Kojou pensait que le mot Sainte était une excellente façon de décrire l’effet qui émanait d’elle. En fait, l’air émis par Kanon ressemblait beaucoup plus à un homme d’Église qu’à un certain apôtre armé lothargien. Il pouvait faire dire aux gens qu’elle était nonne dans son travail de jour.

« Himeragi, connais-tu aussi Kanase ? » Kojou avait posé tranquillement sa question à Yukina.

Yukina chuchota à l’oreille de Kojou. « Mais j’ai assez entendu les rumeurs : elle a un visage exceptionnellement beau et elle est admirée par toutes les filles de sa classe. De plus, elles semblent imposer une amende aux garçons de leur classe s’ils entament une conversation avec elle. »

« Je vois. Je ne comprends pas vraiment cette partie, mais c’est quelque chose, » déclara Kojou.

« Oui. Mais je comprends pourquoi il est difficile d’engager une conversation décontractée. Elle est trop jolie, » déclara Yukina.

« Hé, je ne veux pas que ça vienne de toi… ! » Nagisa s’interposa, apparemment incapable de tenir sa langue plus longtemps. « Juste pour que tu saches, tout ça vaut aussi pour toi, Yukina. Les garçons de notre classe ont établi une règle de trois secondes, une règle de cinq secondes, une règle de huit secondes et une règle de vingt-quatre secondes pour ne pas avoir de lien de dépendance avec toi. Ils sont punis sévèrement s’ils dépassent ces limites de temps. Oh, ils organisent aussi des séances de “je jette une malédiction sur Kojou Akatsuki”, alors tu ferais mieux de faire gaffe, Kojou ! »

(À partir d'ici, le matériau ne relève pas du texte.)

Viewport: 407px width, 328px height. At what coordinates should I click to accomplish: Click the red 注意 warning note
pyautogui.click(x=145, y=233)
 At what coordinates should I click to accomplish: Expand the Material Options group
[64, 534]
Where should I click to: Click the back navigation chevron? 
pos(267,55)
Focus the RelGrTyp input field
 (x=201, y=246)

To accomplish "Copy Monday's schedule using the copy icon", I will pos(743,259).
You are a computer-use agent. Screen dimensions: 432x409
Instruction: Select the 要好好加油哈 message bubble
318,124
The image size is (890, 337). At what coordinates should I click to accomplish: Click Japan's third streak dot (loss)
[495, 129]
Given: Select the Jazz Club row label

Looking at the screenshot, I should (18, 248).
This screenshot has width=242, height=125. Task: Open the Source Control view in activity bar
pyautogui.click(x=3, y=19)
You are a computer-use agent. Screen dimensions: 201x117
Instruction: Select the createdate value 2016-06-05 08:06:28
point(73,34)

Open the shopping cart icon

« Pourquoi diable les gars de ta classe essaient-ils de me maudire… ? » demanda Kojou.

Kojou sentit un léger mal de tête qui s’approchait alors qu’il ronchonnait. Nagisa avait fait un « hmph » et elle avait semblé faire la moue alors qu’elle se détournait pour le snober.

« Quoi qu’il en soit, je dois encore m’excuser auprès de Takashimizu. Kojou, Yukina, vous aidez Kanon à ma place, d’accord ? » déclara Nagisa.

« D-D’accord. Je peux faire ça, bien sûr. » Kojou hocha la tête en regardant le sac de Kanon. Certainement, c’était plus que ce que ses bras minces auraient dû porter. Il n’avait aucune objection à l’aider.

« Désolée pour tout ça…, » Kanon avait souri timidement quand Kojou avait pris le sac.

Maintenant que le malentendu avec Takashimizu avait été résolu, il n’y avait plus aucune raison de rester dans le bâtiment du collège. Une fois que Yukina s’était préparée à partir, Kojou l’avait rejoint, et tous les étudiants avaient quitté l’école. Mais au moment où Nagisa s’était détachée d’eux à mi-chemin, Kojou avait l’impression d’être observé, ce qui le rendait totalement incapable de se détendre.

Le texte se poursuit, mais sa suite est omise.